INSTRUCTIONS FOR THE TASK:
List every line of the material below that contains the string "label", treating uppercase and lowercase letters as different.

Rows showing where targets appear
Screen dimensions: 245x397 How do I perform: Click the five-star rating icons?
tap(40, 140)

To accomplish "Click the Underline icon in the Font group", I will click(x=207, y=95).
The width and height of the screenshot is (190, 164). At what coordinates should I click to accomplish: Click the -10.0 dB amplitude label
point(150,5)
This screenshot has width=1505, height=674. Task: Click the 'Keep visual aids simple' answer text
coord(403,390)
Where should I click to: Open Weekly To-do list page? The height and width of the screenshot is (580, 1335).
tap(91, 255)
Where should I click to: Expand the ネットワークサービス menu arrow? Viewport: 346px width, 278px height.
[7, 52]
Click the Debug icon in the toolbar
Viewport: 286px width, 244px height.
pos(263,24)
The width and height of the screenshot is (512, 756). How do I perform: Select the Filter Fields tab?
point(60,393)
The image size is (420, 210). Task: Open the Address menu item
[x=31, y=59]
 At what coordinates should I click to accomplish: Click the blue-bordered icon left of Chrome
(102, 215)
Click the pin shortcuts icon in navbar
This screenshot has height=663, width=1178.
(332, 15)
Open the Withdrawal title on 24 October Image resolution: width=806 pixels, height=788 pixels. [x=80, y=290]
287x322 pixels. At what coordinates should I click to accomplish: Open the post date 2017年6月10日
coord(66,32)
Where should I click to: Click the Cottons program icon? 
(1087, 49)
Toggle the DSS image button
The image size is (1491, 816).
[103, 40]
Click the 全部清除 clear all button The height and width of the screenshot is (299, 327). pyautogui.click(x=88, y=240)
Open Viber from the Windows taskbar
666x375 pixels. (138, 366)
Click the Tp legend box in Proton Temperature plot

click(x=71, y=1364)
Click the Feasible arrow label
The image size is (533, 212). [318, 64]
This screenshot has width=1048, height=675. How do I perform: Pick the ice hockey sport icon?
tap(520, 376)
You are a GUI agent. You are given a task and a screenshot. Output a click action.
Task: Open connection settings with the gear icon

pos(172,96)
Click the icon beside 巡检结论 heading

TASK ANSWER:
The width and height of the screenshot is (190, 164). At what coordinates should I click to accomplish: Click the -10.0 dB amplitude label
Click the Feasible arrow label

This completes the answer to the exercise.